I was going to just leave this project be but then OpenWeatherMap contacted me, saying I could use the "student" discount for my project since I wasn't doing anything commercial. This was huge: not only would I have more access to cities across the globe, but also relevant climate data like temperature, precipitation, pressure etc. Their API allows you to grab historical data from the past year as part of the student program. Given a latitude and longitude, the API returns with the following JSON:

{
    "message": "Count: 24",
    "cod": "200",
    "city_id": 4298960,
    "calctime": 0.00297316,
    "cnt": 24,
    "list": [
                {
                "dt": 1578384000,
                "main": {
                "temp": 275.45,
                "feels_like": 271.7,
                "pressure": 1014,
                "humidity": 74,
                "temp_min": 274.26,
                "temp_max": 276.48
                },
                "wind": {
                "speed": 2.16,
                "deg": 87
                },
                "clouds": {
                "all": 90
                },
                "weather": [
                {
                    "id": 501,
                    "main": "Rain",
                    "icon": "10n"
                }
                ],
                "rain": {
                "1h": 0.9
                }
            },
            ...
    ]
},
....

This was the perfect amount of data I needed for the project. BTW, this wasn't just like monthly or something: they have this data for every hour since 1990. In other words I could have an entire year of hourly data for any city in the world.

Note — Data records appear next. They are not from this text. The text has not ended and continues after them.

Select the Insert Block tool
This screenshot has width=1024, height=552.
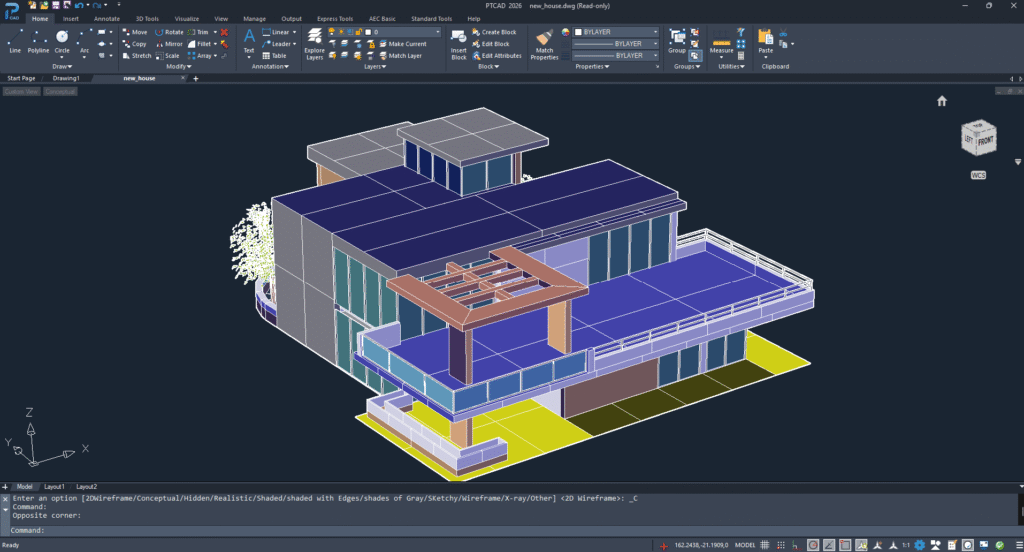pyautogui.click(x=459, y=40)
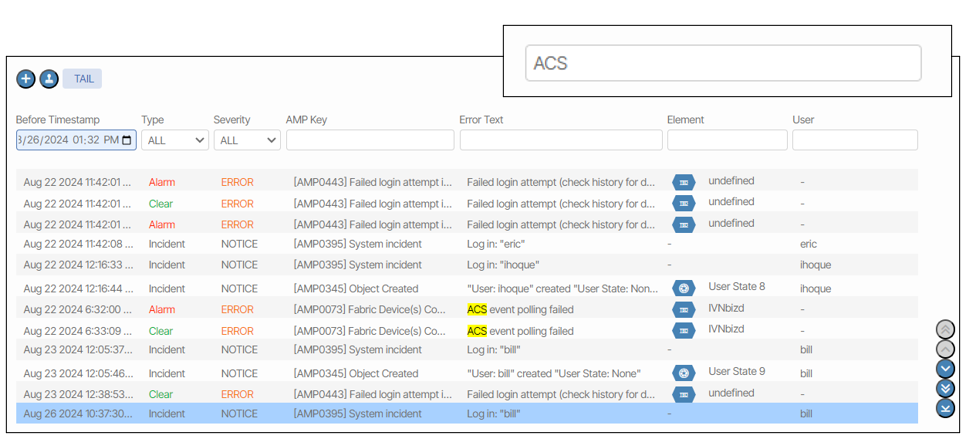
Task: Click the Error Text filter field
Action: [x=559, y=140]

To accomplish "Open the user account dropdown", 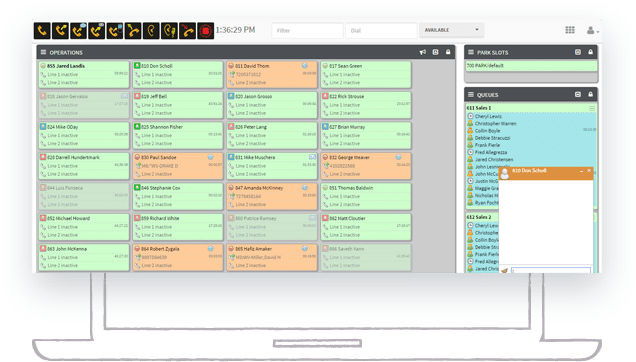I will click(x=592, y=30).
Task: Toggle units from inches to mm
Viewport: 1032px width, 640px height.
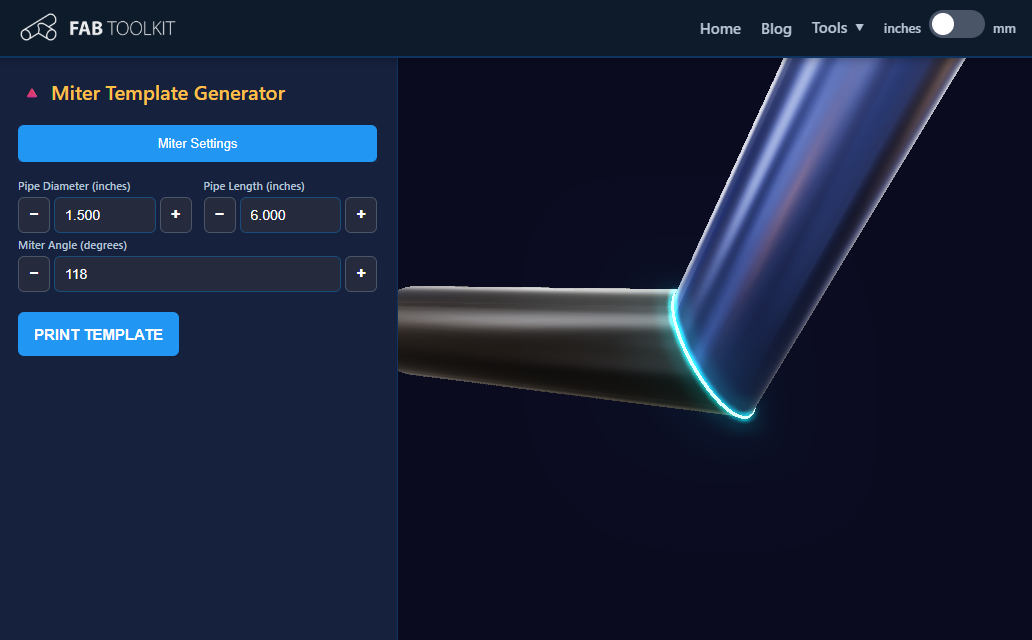Action: 956,23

I set about thinking of how many cities I realistically needed. After some thinking, I settled on 4000 global cities and 4000 US cities. I figured that would cover most possible places a user of mine might enter, and give enough of an assortment of results that it would actually be interesting to use.

The API allows you to pull 169 hours at a time per call, so I made a giant looping function to query the API and pull data / save it to json files. I then used cities.json to make a list of every city in the world. If you've never used it, it's just a giant JSON file containing rows with city name, country, lat / lng, and administrative section (ie. state or province). I pulled this into a dataframe and then sampled 10 cities at random for each country to get my 4000 global cities, and then 40 cities at random from each state for the US cities. Pulling this data took me almost a month of leaving the code running at work and at home after work, at least 12 hours a day. In the end, this left me with two massive CSV files.

After getting all that data downloaded, I sorted it so that each city would be grouped with its own rows of data. I then ran some analyses on it, because my download log showed that some cities had missing data. I wanted to find out for each group (global, US) what the majority of cities had in terms of number of rows, since this would signify how many hours of data each had. I also decided to train an autoencoder on the data and use that instead to make the embedding vector representations of each city. Why? For fun, but also because I thought it would give better results.

I got the following data for Global:

Most common number of rows and how many unique lat/lng pairs per count:

1st most common: 8281 rows in 3030 lat/lng pairs

2nd most common: 8112 rows in 744 lat/lng pairs

and then for the US:

Most common number of rows and how many unique lat/lng pairs per count:

1st most common: 8112 rows in 3620 lat/lng pairs

2nd most common: 7943 rows in 36 lat/lng pairs

3rd most common: 16224 rows in 7 lat/lng pairs

4th most common: 7098 rows in 3 lat/lng pairs

5th most common: 7774 rows in 2 lat/lng pairs

I think US had some doubling I had to go fix. That left the final usable number of cities as 3620 for the US and 3774 for global.

Final Update (Sept. 2024)

So...I started a new project. I'm hoping at some point I'll get the time to go back and re-run this site with the new data. For now, the project is still up and running with the original dataset. As discussed before, your mileage may vary!